The strict nature of the Dutch programme is not simply limited to the choice of who sails with whom. “The way it is in this project is almost like a military operation. It is not totally like that, but it is getting close,” admits Keijzer. “Before this I worked in football for two years and it is similar to that. In football you are there at nine and you are not late and you sit at the table until the manager says enjoy your meal and then you eat. That is the way it is,” he adds.
Of course eventually a team will have to be picked to represent the country not only at the Olympic Games themselves but also at the, now fast approaching, Pre-Olympics, where only one boat per class per country can attend. Last year one of the Dutch Ynglings won the Olympic Test Event (effectively the Pre-Pre-Olympics), though multiple boats were allowed at that.
So will this team be going to the Pre-Olympics later this year? “I do not know for sure, but if Paardenkooper stays close to the concept of this project he would select a different three people to go. You do not want the same three people to go again, that does not benefit the whole project,” explains Keijzer. He adds that although no date has been decided on to select the Olympic representatives the decision will have to be made before 10 June 2008, the date by which Olympic entries must officially be registered.

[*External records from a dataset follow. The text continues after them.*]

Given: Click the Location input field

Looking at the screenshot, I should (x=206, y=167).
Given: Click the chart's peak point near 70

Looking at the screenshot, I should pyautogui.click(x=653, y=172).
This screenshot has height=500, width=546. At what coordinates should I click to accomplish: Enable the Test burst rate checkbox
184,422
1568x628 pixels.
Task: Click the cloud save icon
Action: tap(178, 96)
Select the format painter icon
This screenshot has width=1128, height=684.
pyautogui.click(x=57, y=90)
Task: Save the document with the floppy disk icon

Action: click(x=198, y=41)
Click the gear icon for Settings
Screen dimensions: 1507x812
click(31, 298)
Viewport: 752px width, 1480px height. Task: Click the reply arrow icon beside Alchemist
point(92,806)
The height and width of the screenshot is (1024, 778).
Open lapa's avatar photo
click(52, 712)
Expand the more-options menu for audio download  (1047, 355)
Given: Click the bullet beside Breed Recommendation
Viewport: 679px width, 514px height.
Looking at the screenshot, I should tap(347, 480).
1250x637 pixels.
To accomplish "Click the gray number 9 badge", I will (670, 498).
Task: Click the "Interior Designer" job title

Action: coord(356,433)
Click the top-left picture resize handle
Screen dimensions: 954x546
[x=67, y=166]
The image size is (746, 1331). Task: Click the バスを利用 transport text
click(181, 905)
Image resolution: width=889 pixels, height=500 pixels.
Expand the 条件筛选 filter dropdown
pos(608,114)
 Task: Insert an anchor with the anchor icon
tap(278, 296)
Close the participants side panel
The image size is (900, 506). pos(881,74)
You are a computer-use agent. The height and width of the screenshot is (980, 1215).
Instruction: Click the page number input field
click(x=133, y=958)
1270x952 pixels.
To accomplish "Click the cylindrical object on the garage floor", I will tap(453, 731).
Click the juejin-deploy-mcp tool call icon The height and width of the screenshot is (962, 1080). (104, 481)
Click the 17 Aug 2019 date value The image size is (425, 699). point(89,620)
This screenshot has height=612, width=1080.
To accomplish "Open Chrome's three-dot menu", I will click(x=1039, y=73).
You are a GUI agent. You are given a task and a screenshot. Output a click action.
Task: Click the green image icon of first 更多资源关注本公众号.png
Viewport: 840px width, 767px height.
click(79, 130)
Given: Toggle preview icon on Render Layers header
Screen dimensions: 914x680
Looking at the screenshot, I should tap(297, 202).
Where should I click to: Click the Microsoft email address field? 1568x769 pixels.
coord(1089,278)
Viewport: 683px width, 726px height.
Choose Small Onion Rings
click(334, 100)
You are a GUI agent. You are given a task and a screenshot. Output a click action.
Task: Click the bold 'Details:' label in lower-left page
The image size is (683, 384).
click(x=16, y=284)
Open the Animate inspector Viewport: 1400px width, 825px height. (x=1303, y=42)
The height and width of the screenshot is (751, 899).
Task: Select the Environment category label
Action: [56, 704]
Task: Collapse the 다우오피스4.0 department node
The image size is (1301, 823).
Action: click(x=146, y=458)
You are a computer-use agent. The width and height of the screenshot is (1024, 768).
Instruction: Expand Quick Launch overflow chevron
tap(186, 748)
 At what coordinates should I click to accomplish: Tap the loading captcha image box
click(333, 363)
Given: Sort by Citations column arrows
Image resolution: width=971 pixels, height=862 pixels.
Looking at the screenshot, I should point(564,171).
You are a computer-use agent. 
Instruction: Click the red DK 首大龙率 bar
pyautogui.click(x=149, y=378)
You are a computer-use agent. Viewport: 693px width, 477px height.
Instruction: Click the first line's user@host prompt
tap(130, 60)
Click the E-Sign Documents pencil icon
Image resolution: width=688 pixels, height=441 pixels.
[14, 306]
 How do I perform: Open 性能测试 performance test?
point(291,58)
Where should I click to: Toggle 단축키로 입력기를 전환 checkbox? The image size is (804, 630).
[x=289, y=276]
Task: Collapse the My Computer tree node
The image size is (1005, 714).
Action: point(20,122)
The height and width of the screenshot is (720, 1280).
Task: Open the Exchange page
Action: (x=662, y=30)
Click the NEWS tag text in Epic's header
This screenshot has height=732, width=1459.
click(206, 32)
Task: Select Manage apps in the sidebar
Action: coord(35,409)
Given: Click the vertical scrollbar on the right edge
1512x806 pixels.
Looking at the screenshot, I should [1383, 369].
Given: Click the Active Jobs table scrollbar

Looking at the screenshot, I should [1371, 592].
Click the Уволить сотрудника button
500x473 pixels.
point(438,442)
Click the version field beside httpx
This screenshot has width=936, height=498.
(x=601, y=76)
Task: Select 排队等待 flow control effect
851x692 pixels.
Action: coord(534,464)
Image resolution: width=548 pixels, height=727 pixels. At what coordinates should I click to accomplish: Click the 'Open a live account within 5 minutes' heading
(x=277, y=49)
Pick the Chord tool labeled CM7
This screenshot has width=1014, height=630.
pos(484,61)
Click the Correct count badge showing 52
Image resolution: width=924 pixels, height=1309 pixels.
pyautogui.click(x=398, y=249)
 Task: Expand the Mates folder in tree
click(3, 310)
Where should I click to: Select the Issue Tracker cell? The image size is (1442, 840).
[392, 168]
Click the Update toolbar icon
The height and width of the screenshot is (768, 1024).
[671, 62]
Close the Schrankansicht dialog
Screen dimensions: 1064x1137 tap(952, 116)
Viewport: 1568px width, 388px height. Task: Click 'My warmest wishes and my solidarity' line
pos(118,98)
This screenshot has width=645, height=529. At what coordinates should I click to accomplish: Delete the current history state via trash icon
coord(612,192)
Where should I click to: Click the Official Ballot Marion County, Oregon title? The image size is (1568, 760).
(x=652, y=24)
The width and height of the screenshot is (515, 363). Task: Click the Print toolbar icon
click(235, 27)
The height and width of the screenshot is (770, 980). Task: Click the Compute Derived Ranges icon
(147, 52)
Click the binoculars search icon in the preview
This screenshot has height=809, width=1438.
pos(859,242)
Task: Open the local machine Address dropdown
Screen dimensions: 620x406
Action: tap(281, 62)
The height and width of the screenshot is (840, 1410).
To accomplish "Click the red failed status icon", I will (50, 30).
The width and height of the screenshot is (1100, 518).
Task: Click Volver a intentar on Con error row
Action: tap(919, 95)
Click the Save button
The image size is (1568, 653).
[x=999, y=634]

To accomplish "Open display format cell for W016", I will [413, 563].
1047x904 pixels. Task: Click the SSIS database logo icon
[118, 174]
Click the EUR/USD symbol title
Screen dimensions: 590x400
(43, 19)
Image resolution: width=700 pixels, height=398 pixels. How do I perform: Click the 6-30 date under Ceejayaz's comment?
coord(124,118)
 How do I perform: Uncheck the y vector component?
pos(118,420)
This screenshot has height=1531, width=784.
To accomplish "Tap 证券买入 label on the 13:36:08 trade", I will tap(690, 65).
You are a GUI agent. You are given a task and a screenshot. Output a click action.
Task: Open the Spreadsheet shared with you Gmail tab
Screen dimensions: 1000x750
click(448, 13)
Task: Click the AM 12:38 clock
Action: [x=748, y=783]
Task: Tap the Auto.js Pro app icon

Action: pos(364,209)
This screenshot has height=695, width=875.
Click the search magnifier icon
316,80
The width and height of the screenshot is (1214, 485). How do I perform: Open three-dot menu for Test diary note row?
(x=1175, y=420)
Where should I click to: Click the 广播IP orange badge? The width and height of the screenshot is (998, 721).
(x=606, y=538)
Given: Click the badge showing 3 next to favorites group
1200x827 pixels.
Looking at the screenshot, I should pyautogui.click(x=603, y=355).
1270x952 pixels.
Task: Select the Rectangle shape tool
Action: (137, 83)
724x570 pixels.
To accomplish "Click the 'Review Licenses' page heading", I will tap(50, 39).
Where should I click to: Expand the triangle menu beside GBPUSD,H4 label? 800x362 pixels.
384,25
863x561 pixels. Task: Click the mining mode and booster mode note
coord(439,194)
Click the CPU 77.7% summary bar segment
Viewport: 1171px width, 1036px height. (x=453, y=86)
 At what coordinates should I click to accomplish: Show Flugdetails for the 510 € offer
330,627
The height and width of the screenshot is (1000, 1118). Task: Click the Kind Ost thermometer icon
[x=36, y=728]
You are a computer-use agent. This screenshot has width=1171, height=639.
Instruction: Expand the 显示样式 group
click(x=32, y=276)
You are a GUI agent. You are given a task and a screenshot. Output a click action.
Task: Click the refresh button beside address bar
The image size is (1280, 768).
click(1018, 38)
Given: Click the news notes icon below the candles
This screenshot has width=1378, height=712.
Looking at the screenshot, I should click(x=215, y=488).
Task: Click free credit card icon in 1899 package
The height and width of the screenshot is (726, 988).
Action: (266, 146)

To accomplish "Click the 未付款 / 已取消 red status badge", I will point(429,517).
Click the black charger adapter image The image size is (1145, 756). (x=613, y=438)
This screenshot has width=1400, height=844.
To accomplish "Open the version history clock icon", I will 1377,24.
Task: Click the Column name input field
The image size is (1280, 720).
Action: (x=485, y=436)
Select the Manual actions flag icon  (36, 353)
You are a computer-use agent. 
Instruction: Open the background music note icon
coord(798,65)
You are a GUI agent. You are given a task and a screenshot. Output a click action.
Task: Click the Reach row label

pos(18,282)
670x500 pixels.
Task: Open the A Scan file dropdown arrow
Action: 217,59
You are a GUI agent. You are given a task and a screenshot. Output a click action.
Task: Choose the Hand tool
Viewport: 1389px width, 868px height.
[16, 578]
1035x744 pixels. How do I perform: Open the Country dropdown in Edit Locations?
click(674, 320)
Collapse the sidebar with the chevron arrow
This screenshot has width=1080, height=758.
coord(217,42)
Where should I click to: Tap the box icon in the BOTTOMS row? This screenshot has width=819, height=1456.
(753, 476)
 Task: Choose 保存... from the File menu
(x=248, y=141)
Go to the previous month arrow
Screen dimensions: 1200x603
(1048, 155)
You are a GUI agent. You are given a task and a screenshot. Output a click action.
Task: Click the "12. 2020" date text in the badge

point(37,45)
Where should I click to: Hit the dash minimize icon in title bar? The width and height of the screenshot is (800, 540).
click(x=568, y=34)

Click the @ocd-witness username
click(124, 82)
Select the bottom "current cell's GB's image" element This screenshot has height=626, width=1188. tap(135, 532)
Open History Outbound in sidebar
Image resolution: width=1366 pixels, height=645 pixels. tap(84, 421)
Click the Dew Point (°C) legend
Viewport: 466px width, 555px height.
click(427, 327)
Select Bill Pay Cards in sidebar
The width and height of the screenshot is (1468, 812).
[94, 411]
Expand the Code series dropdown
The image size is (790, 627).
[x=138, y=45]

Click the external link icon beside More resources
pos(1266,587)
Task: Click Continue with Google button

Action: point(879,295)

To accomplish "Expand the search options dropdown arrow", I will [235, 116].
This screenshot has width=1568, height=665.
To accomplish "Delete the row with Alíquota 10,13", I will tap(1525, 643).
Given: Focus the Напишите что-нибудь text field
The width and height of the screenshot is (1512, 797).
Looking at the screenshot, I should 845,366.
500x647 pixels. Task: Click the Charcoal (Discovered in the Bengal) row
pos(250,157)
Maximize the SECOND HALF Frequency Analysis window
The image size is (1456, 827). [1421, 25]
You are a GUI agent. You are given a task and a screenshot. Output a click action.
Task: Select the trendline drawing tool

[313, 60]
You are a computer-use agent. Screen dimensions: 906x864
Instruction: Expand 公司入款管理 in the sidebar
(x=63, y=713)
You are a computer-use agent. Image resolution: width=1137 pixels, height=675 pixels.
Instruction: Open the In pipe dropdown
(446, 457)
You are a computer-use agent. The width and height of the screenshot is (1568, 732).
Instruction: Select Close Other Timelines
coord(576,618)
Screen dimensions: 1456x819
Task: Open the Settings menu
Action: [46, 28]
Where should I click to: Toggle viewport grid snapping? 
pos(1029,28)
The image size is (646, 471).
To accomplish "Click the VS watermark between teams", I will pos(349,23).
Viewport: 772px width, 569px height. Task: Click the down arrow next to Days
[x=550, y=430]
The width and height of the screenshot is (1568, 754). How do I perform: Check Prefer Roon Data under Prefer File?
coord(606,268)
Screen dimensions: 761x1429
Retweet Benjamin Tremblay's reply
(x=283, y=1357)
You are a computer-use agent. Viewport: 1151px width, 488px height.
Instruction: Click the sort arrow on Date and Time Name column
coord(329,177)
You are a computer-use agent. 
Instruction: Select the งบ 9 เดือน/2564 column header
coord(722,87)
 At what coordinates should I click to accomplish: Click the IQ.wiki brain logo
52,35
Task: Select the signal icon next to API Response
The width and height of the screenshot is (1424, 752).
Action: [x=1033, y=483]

At ISAF ISAF Sailing World Championships in Cascais, the trio of Mandy Mulder, Annemieke Bes and Floortje Hendriksen finished fourth – four points off bronze, while the line-ups of Renée Groeneveld, Brechtje Van Der Werf and Marije Kampen and Janneke Hin, Marije Faber and Petronella De Jong were 13th and 18th respectively. This represents a radical improvement over this time last Olympic cycle where Dutch Ynglings were 19th and 30th at the 2003 ISAF World Sailing Championships in Cadiz, but still just short of the podium. It would seem the system is an improvement but as Keijzer says: “The nice thing of course is in the end, in Beijing we will see whether the system has worked.”